• Hardware (T4/V100/Xavier/Nano/etc) - T4
• Network Type - EfficientDet-TF2
• TAO Version - toolkit_version: 4.0.1
dockers:
nvidia/tao/tao-toolkit:
4.0.0-tf2.9.1:
docker_registry: nvcr.io
tasks:
1. classification_tf2
2. efficientdet_tf2
• Training spec file(If have, please share here)
data:
loader:
prefetch_size: 4
shuffle_file: True
num_classes: 97
image_size: '416x416'
max_instances_per_image: 10
train_tfrecords:
- '/workspace/tao-experiments/data/train/tf_records/train-*'
val_tfrecords:
- '/workspace/tao-experiments/data/val/tf_records/val-*'
val_json_file: '/workspace/tao-experiments/data/val/annotations.json'
train:
checkpoint: "/workspace/tao-experiments/data/efficientdet_tf2/retail_detector_100.tlt"
num_examples_per_epoch: 1000
model:
name: 'efficientdet-d5'
key: 'nvidia_tlt'
results_dir: '/workspace/tao-experiments/efficientdet_tf2/experiment_dir_unpruned'**
• How to reproduce the issue? (This is for errors. Please share the command line and the detailed log here.)
Run tao efficientdet_tf2 train -e $SPECS_DIR/spec_train.yaml --gpus 1
Hi!
I’m trying to fine-tune this model.
I was able to convert my COCO dataset to tfrecords using tao, but when I’m trying to run training, I’m getting the following output:
2023-04-11 23:43:22,078 [INFO] root: Registry: ['nvcr.io']

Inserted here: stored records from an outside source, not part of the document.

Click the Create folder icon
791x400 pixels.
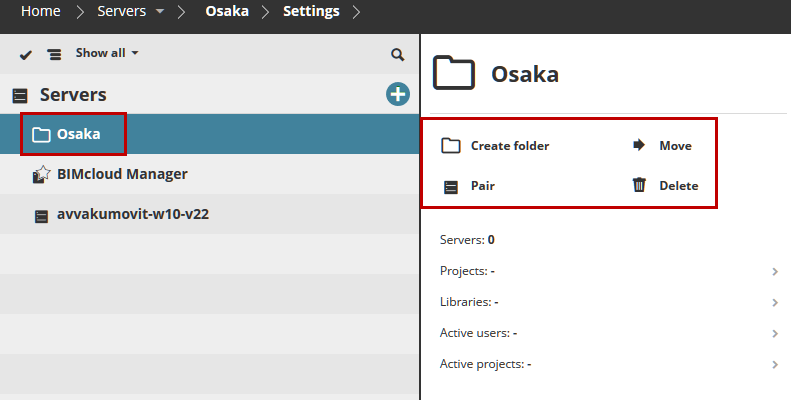(x=451, y=146)
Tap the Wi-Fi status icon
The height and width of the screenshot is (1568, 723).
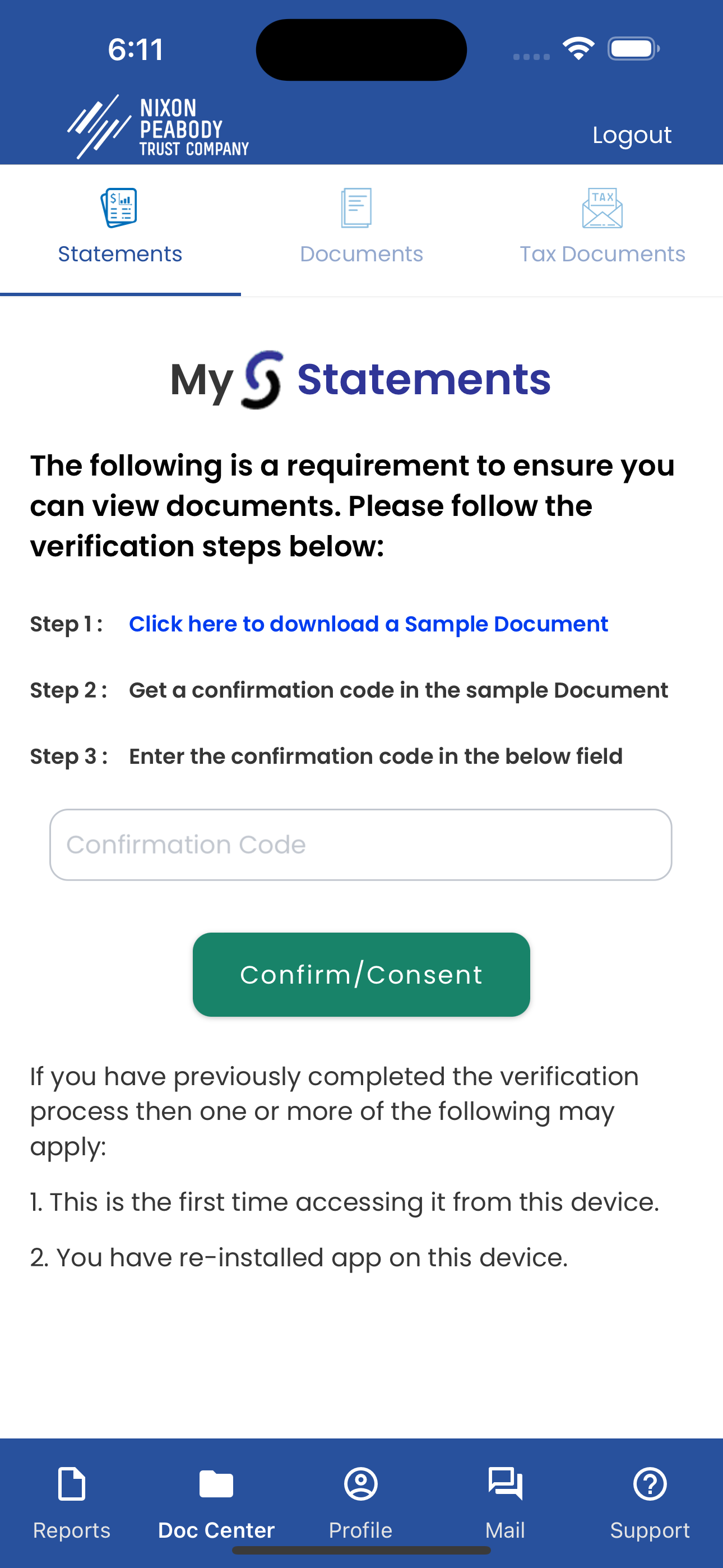(578, 49)
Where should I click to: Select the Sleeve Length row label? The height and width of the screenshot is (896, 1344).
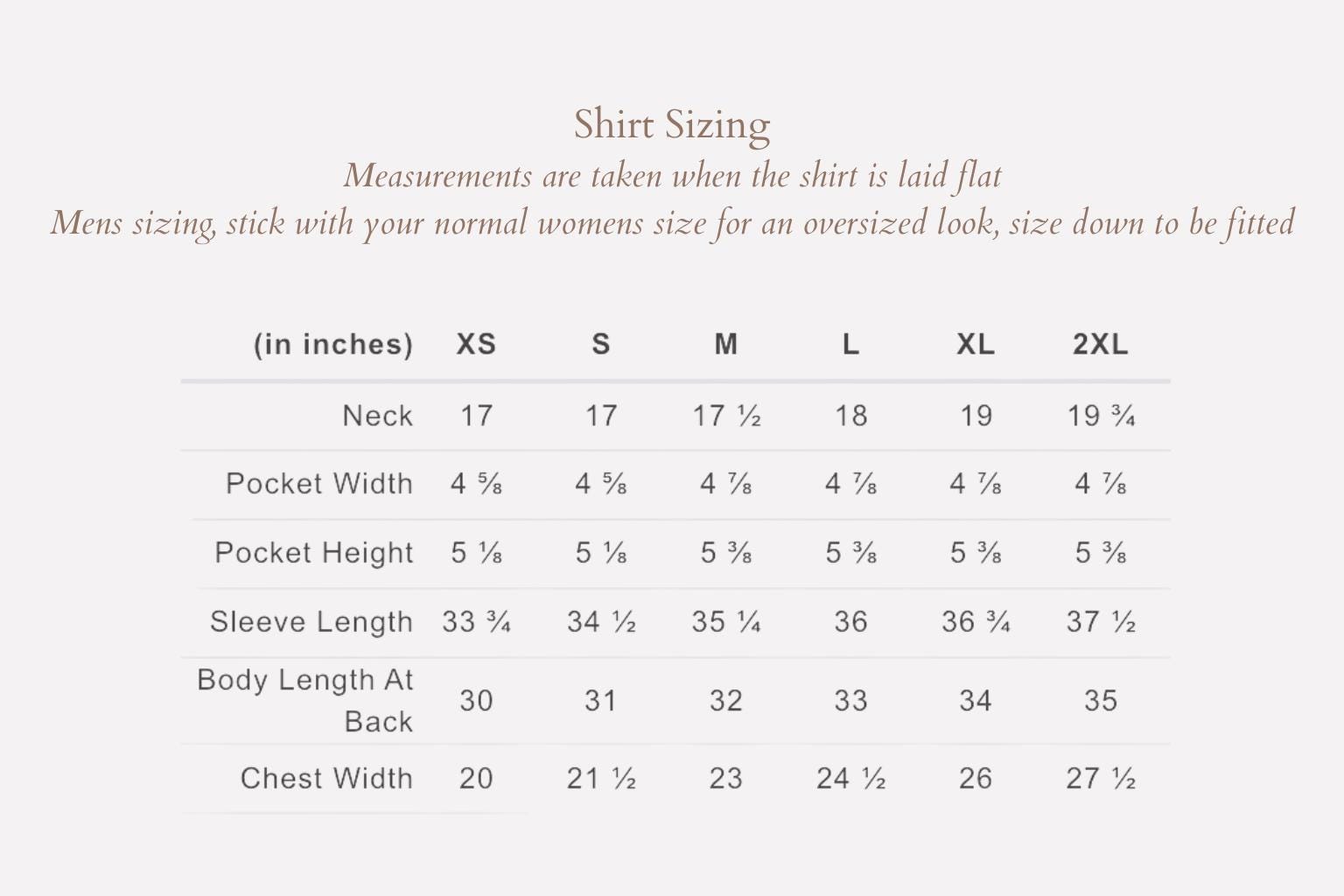[312, 622]
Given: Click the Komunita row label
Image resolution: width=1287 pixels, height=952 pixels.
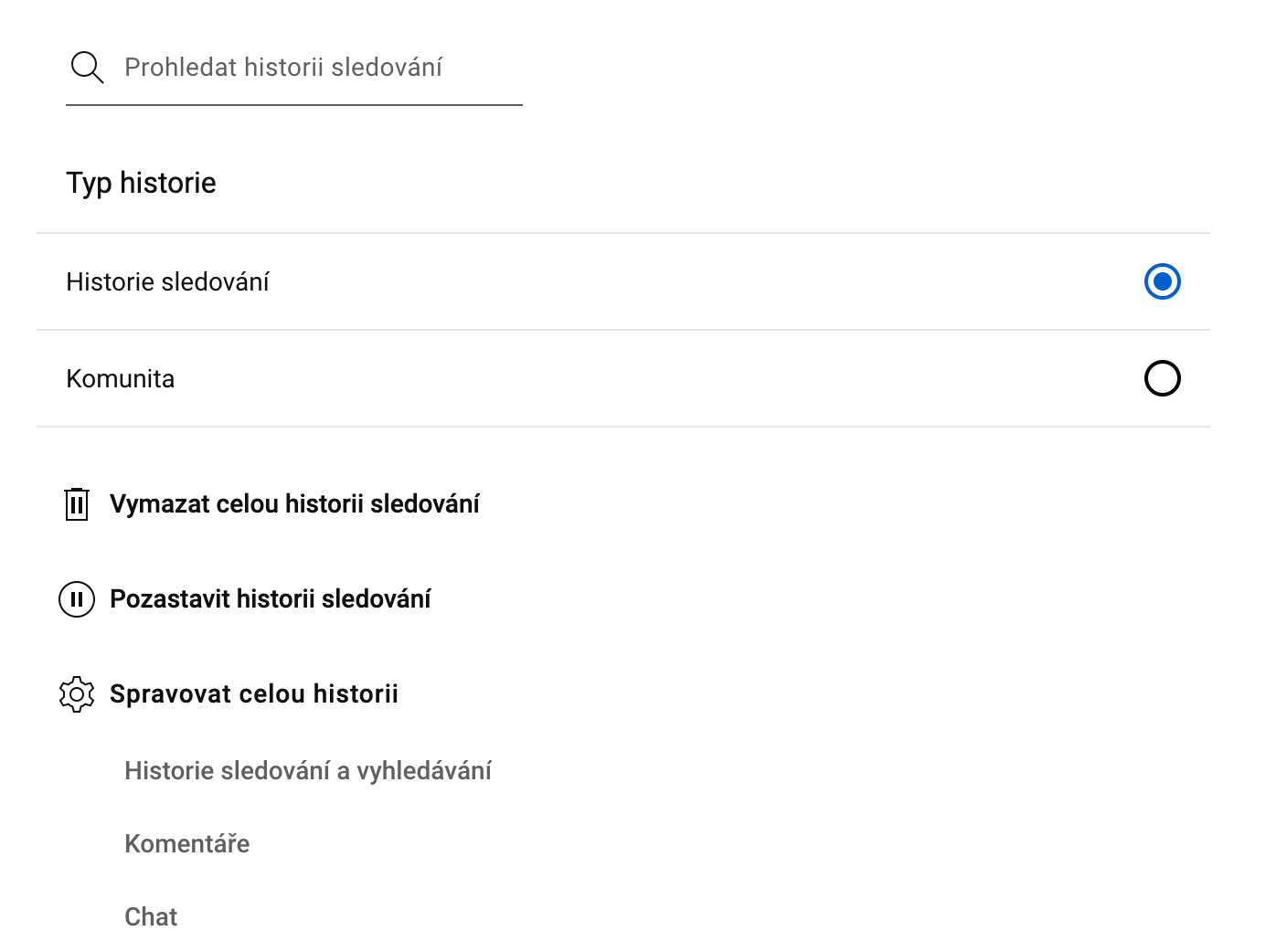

2023-04-11 23:43:22,137 [INFO] tlt.components.instance_handler.local_instance: Running command in container: nvcr.io/nvidia/tao/tao-toolkit:4.0.0-tf2.9.1
2023-04-11 23:43:27.981470: I tensorflow/core/util/util.cc:169] oneDNN custom operations are on. You may see slightly different numerical results due to floating-point round-off errors from different computation orders. To turn them off, set the environment variable `TF_ENABLE_ONEDNN_OPTS=0`.
[1681256610.283774] [ip-172-31-7-160:16 :f] vfs_fuse.c:424 UCX WARN failed to connect to vfs socket '': Invalid argument
2023-04-11 23:43:30,643 [WARNING] matplotlib: Matplotlib created a temporary config/cache directory at /tmp/matplotlib-hxa8n1c4 because the default path (/.config/matplotlib) is not a writable directory; it is highly recommended to set the MPLCONFIGDIR environment variable to a writable directory, in particular to speed up the import of Matplotlib and to better support multiprocessing.
2023-04-11 23:43:30,906 [INFO] matplotlib.font_manager: generated new fontManager
[1681256615.247612] [ip-172-31-7-160:324 :f] vfs_fuse.c:424 UCX WARN failed to connect to vfs socket '': Invalid argument
<frozen common.hydra.hydra_runner>:87: UserWarning:
'spec_train.yaml' is validated against ConfigStore schema with the same name.
This behavior is deprecated in Hydra 1.1 and will be removed in Hydra 1.2.
See https://hydra.cc/docs/next/upgrades/1.0_to_1.1/automatic_schema_matching for migration instructions.
Setting up communication with ClearML server.
ClearML task init failed with error ClearML configuration could not be found (missing `~/clearml.conf` or Environment CLEARML_API_HOST)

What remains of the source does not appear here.